Excerpt —
■ ■ ■
CIO: From your strategy of collaboration and integration with Cisco and with Samsung galaxy tab, you seem to be going with a piecemeal approach. Is it possible to take the collaboration layer, and open the APIs to the world, and let them integrate into Polycom?

A.M.:That is exactly where we are headed.  If you look at API, the SVC technology that we licensed to Microsoft, we are going to open up the opportunity to others as well, just like we worked on the opportunity to port our telepresence technology to open platforms.I think the first step is that we make sure that we are on open standard with Cisco.

The second step is that we develop a technology, like SVC that can be an app to either a desktop or a mobile platform. And open that to anybody who wants to deploy on any type of device. We are working right now with major television monitor manufacturers so that with embedded cameras on set top boxes, on TV sets, on smart phones, on mobile pads etc. we can bring this technology to the consumer marketplace. So the API mentality is exactly what we are going to cater to. You haven’t heard a lot about it because the technology was first licensed to Microsoft, and that was dedicated to Link technology, now we are developing the same technology for other vendors, to deploy it. So apps, is the direction we are headed.

CIO: India is still not into 3G in a manner we would have liked. So do you have any bandwidth optimization technology that makes use of the existing phones with twin cameras?

A.M.: We have developed the HP (high profile) 64 protocol. It has been validated by third parties, that the Polycom product requires 38 -50 percent less bandwidth. Our aim is to provide the lowest total cost of ownership to our customers and 38-50 percent is a big cost savings, from a  bandwidth perspective. For a company with around 3000 persons, this equates to about $2.7 to 2.8 Million in savings.So if you look at smart phone and pad technology, we are using the same HP64 compression algorithms in the pad technology. The challenge is just dependent upon whether it is 2G, or 3G or 4G, LTE network. The other challenge on smart phones is battery life, and quality of cameras.

CIO: Is there any initiative for social collaboration, similar to enterprise collaboration?

A.M.: In terms of about social media interoperability, for example, we are in talks with Facebook where you can launch a video call using our technology. In terms of software as a service, the next two big areas of opportunity are mobility and cloud around SaaS.
■ ■ ■
Recorded information —
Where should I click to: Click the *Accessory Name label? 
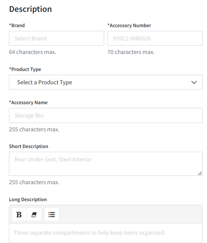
■ ■ ■
Required tasks —
- a) In the interview about Polycom's collaboration technology, how much less bandwidth does the Polycom product require, according to third-party validation?
- b) Continue the interview about Polycom's collaboration technology, starting after its final answer.

Numbered answers —
- a) 38 to 50 percent less bandwidth.

- b)
 From a company example, 12 percent of our revenues come from service providers, and that’s from a channel perspective. We are focused as a company on developing technologies to sell to the service provider that will enable them to provide a hosted SaaS type model.

 Collaboration or SaaS type models are being deployed by Verizon, At&T, China Unicom, BT, Telstra, and these are the cloud service collaborative technologies. The challenges to this are the following questions- what’s the right way to go about it? What are the right costs in terms of per month usage , number of end points? So there is still a lot of business model work that needs to be done, but that SaaS type model is here, and its right up there in terms of the two issues that we are trying to address in the marketplace.

CIO: Do you see telemedicine using your technology significantly?

A.M.: From a collaborative communication perspective the industry is founded on telemedicine and distant education. Our two largest verticals, in terms of revenue, are tele-health and education. Tele-health has now been divided into multiple aspects, tele- psychiatry, tele-stroke, clearly this issue of people going overseas for less expensive or innovative surgery applications, going back home and follow up is clearly an application.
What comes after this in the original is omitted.